作家・作詞家として活躍する高橋久美子さんによる暮らしのエッセイ。猛暑日が続いた今年の夏、「木」の存在に救われたと言います。その理由についてつづってくれました。

第105回「お家に木を植える」

暑い夏が少しずつ終わろうとしている。今年は酷暑が連日続いて、農作物もさすがに枯れてしまうし私も熱中症になってしまうしで、大変な夏だった。

30度以上になる夜のことを超熱帯夜と呼ぶらしいが、全国、寝苦しい夜も続いたことと思う。愛媛の家では、昼間は命の危険を感じるほどの暑さなのだけれど、日が沈むとあれれ…網戸で眠れるほどに温度が下がる。

周りが田畑や山なので、温度が下がるのが早いのだろう。

●庭の大きな木のおかげで、東京の家が涼しい

一方、東京の家はというと、あれ? 去年よりも夜が涼しい。気のせいかなと網戸で過ごしてみるが、いけちゃう。昼間はもちろん暑いのに夜になるとスーッと温度が引いて、網戸から涼しい風が入ってくる。去年と変わったことといえば、庭木が一段と大きくなり、二階の屋根まで茂っている。

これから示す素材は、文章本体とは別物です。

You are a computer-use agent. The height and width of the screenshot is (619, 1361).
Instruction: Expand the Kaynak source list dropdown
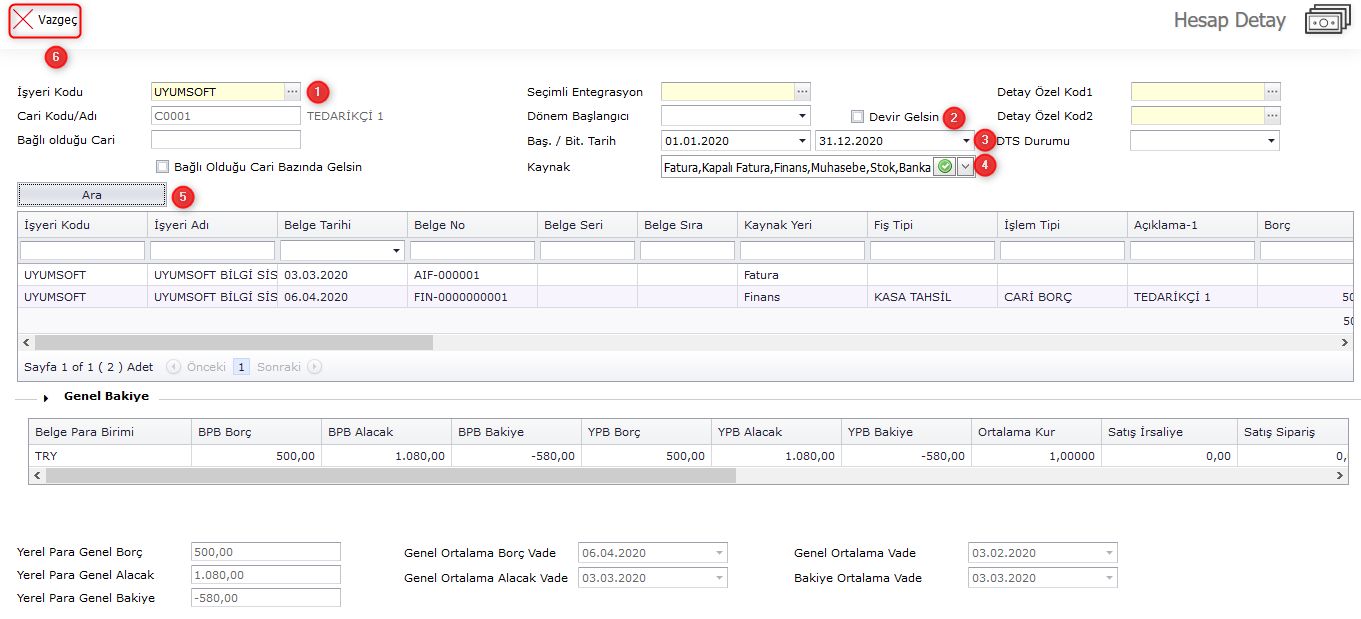[x=965, y=167]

私の家は賃貸の一軒家だ。小さな庭にはレンガを敷き詰められているけれど、家の周囲30センチはくるっと土のまま残してくれていた。そこに、4本の木を植えたのは6年ほど前だ。この連載でも度々出てくる、ユーカリやミモザアカシアなど、大木になることを考えずに植えてしまった。みるみる木は大きくなった。台風のときは枝が折れたり、電信柱の方まで倒れていったりと大変なこともあるけれど、この涼しさはきっと木々が木陰を作ってくれているからだろう。

猫の額ほどの裏庭にも、びわの種を落としていたら、それが6年の間に成長し、2階まで届く勢いだ。月桂樹も、ぐんぐん成長し同じくらいの高さになっている。

びわの木が成長したことで、1階の部屋には木陰ができスダレを一部垂らさなくてもよくなった。2階のベランダには、1階のミモザの木が悠々と茂り、風が吹くとさわさわと揺れて、寝室まで涼しい風を運んでくれる。

今年漬けた大量の梅を何回かに分けてベランダに干していると、風がプラムの甘い香りを運んでくれて、なんて気持ちよい夜だろう。

木は呼吸している。そのときに水分も出してくれているので、クーラーのようにひんやりとした風を吹かせてくれているのだ。どんなに暑い日でも、森に入るとひんやり涼しいのは、木陰を作ってくれているだけでなく木の葉っぱや枝から出る水蒸気の効果なのだ。

●木の存在は温暖化にとっても貴重なものになる

先日、知人と話していて、この話題になった。

「家を建てるとき、庭や駐車場をコンクリートで塗り固めるのをやめてる人が増えてるみたい」

と知人。ふむふむ、これだけ暑いとやはりそういう方向になるよね。

「都会は結局コンクリートが熱をためこんでるから暑いんだよね」

「そうそう。庭を土のままにした家とコンクリートで固めた家じゃあ、実際けっこう温度が違ってくるみたいだよ」

おおー。素晴らしいな。できるところからアスファルトをはがしていくというのも、温暖化対策には必要なのではないかな。

私の住んでいる区は、家々の緑化運動にも力を入れている。このあいだ自治会の方々が家にやってきた。こんな木がでっかくなってるから叱られるんじゃないかとヒヤヒヤしていたら、こういう家をモデルケースにして、もっと庭木を増やしてもらいたい、と言ってくれた。

剪定や落ち葉掃きなど、大変なこともある。でも、たったこれだけの木を大切にできなくてどうすんだと思い、ありがとうの気持ちを込めてお世話をする。

2階のベランダでも鉢植えでたくさんぶどうを育てている。土の中に手を入れてみてください。酷暑でもひんやりとしていますよね。そういう場所をマンションの一室でも少しずつ少しずつ増やしていってはどうでしょうか。

木々の呼吸は、今後いっそう私達の生活に必要不可欠になってくると思う。